Selected excerpt:
I finally got the office better organized, but this took some push-pull with the Administrative Branch of NIAID, because they considered themselves answerable only to the NIAID Deputy Director, to their Branch Chief, and so on. I had to explain to these people that they were serving the Division, not themselves. We eventually developed a group of people who were sincerely interested in helping us. Then I had a good finance person, a good personnel person, et cetera. Then we would meet once a week, this administrative group and myself, and hash out what was going on in the division and what was coming up that would have an impact on it. Even though they felt they were all tied in, they weren't, because they didn't hear what went on at Executive Committee meetings. Their Director was there, but they didn't meet with their Director often, as far as I knew. So at any rate, I got that under control, and it worked very well. I was able to have some of my choices appointed into the group—for example, Beth Schmidt [Beth Schmidt] as office assistant and Judy Quasney [Judy Quasney] as a consulting architect. We would sit around the table weekly and hash issues out, each one stating their piece of the activity. Pat Stewart [Pat Stewart] and Marshal Bloom [Dr. Marshall E. Bloom] from RML were included by teleconference.
Harden: What about the NIH-wide committees set up when the Scientific Directors from all the institutes met with Mike Gottesman?
Kindt: The Scientific Directors meetings, which took place monthly, were quite involved. There was a lot of information and a lot of discussion about personnel matters. A lot of it was based strictly on history, as in, "We've always done it that way. We don't need to change." And some of that was pretty shortsighted. I remember fighting with the group about salaries for postdoctoral fellows. I said, "Why don't we just increase them with inflation like Civil Service salaries?" Oh, no, they couldn't do that. They had been fixed at a sum, and that number stayed the same until somebody went crazy at us and showed what the poverty level was in Montgomery County, Maryland, compared to what we were giving our fellows.
I was head of one of the larger intramural programs and so had a little more voice in these discussions than some who headed up the smaller programs. Based on this, I was appointed to a number of review committees for the program in general. There was one, when Arthur Andersen & Co. came in 1997 to look at the administrative practices that had an impact on the intramural program. This was before Arthur Andersen & Co. collapsed in 2002 as a result of its activities during the Enron scandal. Before that, there were a number of smaller committees that I sat on and tried to give rational input. Sometimes this worked; sometimes it didn't. I can't remember all of them. We are looking back too many years. I spent a lot of time on these committees, and on some of them, I think we made some positive changes. On some others, business as usual triumphed.
Harden: Even before the terrorist attacks of September 11th, 2001, with the collapse of the Soviet Union and the 1990-01 war in the Persian Gulf, NIAID and the rest of NIH, the CDC and the FDA [Food and Drug Administration] as well as the military and the White House, were all worried about the possibility that biological or chemical weapons might be used once again. And then, when the 9/11 attacks were followed closely by the anthrax letters, NIAID was tasked with research in this area to protect U.S. citizens. You were a member of the Blue Ribbon Panel on bioterrorism and its implications for biomedical research. You were also closely involved with the planning and construction of Building 33, the C.W. Bill Young Center for Biodefense and Emerging Diseases, as the award on your wall shows. Would you tell me about this time at NIAID and in the broader government?

Source data:
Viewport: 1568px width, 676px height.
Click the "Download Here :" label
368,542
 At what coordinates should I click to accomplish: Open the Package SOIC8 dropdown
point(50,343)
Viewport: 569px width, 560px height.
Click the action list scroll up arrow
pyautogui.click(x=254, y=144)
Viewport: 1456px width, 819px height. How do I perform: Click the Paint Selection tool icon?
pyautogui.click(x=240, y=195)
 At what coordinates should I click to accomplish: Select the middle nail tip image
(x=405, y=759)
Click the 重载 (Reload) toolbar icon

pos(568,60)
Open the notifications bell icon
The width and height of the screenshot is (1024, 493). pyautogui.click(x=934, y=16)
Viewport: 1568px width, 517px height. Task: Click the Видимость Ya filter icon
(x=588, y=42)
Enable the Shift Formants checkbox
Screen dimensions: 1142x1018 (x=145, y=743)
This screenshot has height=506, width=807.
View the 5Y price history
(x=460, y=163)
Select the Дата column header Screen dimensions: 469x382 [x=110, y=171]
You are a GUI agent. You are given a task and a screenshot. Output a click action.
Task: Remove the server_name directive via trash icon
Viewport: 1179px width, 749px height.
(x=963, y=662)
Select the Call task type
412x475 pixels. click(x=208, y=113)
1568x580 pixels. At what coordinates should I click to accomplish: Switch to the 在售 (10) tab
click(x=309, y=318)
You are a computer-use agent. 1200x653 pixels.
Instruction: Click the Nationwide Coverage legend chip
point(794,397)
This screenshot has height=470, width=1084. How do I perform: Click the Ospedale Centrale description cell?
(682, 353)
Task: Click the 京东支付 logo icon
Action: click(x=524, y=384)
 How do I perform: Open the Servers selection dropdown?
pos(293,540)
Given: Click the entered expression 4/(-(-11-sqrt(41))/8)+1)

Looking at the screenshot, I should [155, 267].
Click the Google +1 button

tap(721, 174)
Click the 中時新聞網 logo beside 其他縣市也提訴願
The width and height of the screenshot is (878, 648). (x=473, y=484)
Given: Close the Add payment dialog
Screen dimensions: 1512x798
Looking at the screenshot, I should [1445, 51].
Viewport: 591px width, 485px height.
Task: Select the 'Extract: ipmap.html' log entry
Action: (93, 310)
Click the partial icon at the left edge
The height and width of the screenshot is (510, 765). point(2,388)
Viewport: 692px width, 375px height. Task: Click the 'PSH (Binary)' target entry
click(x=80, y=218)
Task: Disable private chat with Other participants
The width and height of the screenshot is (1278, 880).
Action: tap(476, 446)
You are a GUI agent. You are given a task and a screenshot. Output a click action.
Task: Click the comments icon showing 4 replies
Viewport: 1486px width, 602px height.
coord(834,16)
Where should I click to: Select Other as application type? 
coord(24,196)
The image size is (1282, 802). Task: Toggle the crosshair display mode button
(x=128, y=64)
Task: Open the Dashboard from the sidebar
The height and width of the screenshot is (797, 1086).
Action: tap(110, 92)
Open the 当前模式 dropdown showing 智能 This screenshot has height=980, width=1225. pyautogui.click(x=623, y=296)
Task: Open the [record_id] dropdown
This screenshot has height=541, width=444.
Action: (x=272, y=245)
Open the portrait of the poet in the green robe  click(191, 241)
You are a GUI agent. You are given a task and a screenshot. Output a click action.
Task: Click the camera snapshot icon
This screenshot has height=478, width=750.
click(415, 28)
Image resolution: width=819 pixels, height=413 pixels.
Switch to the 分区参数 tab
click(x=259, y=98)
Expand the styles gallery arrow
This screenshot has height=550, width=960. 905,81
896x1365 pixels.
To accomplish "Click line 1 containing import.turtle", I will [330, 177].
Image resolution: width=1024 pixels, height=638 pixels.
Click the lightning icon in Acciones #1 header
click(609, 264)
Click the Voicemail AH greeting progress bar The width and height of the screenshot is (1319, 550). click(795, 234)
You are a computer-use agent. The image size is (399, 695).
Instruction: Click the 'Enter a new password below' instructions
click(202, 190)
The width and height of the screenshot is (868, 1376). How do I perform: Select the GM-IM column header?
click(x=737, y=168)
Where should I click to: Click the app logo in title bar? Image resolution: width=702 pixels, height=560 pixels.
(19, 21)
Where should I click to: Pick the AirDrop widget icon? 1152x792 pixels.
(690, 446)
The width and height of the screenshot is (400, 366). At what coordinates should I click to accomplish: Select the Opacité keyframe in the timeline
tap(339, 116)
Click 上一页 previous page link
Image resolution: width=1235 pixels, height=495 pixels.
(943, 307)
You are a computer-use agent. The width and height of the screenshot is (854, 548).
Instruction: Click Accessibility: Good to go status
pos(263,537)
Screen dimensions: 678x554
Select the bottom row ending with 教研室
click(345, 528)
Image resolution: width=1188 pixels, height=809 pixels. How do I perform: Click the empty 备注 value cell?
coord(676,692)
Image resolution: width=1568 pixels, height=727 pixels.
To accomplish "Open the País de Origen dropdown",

Tasks and exercises:
(a) In the NIAID interview, how often did the Scientific Directors meetings take place?
(b) Please explain, in one to three sentences, why the weekly meetings with the administrative group were useful, according to the NIAID interview.

Answers for this exercise:
(a) Monthly.

(b) The administrative staff felt they were all tied in, but they weren't, because they didn't hear what went on at Executive Committee meetings. Their Director attended those meetings but didn't meet with them often. The weekly meetings let the group hash out what was going on in the division and what was coming up that would affect it.